ISBN : 978-2-86432-422-5

Parution : octobre 2004

Quel est le trait dominant de l’époque ? Benny Lévy répondait : la confusion. Le Meurtre du Pasteur avait, avec l’aide du Maharal de Prague, nommé la modernité « l’empire du Rien ».
Or le Rien produit des effets dans les différents ordres de la réalité : effets géopolitiques, effets de croyance, effets de lecture… Et nommer le Rien c’est déjà remettre de l’ordre dans les choses et les esprits.
Si l’on convient que la confusion ne peut advenir qu’à partir d’un texte, il s’agit donc avant tout de savoir lire. Le réel est révélation. La confusion est le brouillage de la révélation, l’effacement ou la négation des effets révélants.
De même que les hommes de la génération de la tour de Babel, en se révoltant contre le Dieu unique, conservaient, à leur insu, quelque chose du « projet » divin, de même la confusion ne modifie que l’ordre du texte. Elle laisse, finalement, ce dernier intact, offert à la sollicitation.

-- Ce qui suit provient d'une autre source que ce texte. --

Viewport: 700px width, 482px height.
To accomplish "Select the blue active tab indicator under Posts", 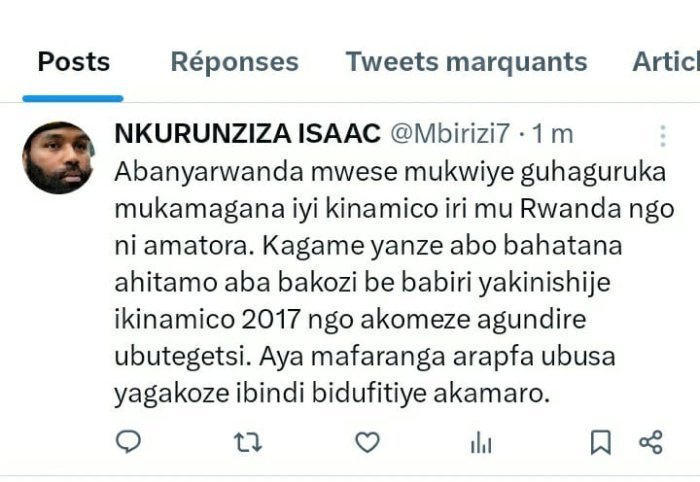I will [73, 99].
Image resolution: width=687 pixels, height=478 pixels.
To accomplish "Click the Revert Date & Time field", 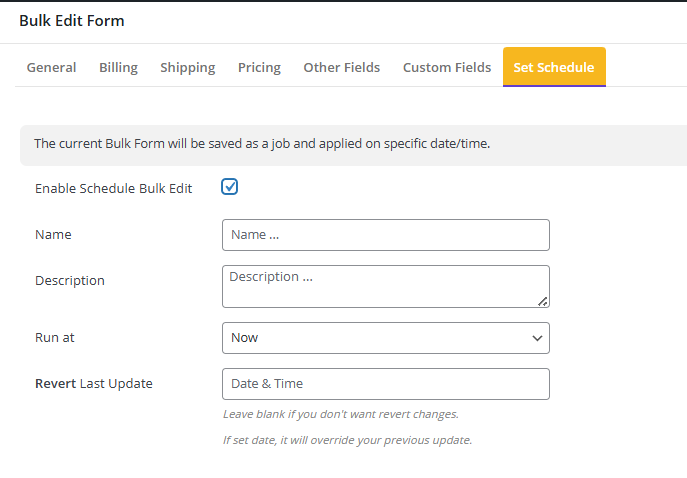I will (x=385, y=384).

Réapprendre à lire : c’est peut-être ainsi qu’il faut résumer le sens profond de l’enseignement d’Emmanuel Lévinas. Benny Lévy – cela ne se sait pas assez – était un grand lecteur, adepte de la lecture « haute », qui consiste à tout donner au texte sans rien lui céder, à le repenser de l’intérieur et à remettre ainsi en mouvement ce qui s’y donne de façon figée. Ce n’est pas un hasard si son enseignement a été essentiellement oral. La parole vivante redonne vie au texte, remet en ordre en deçà de toute confusion.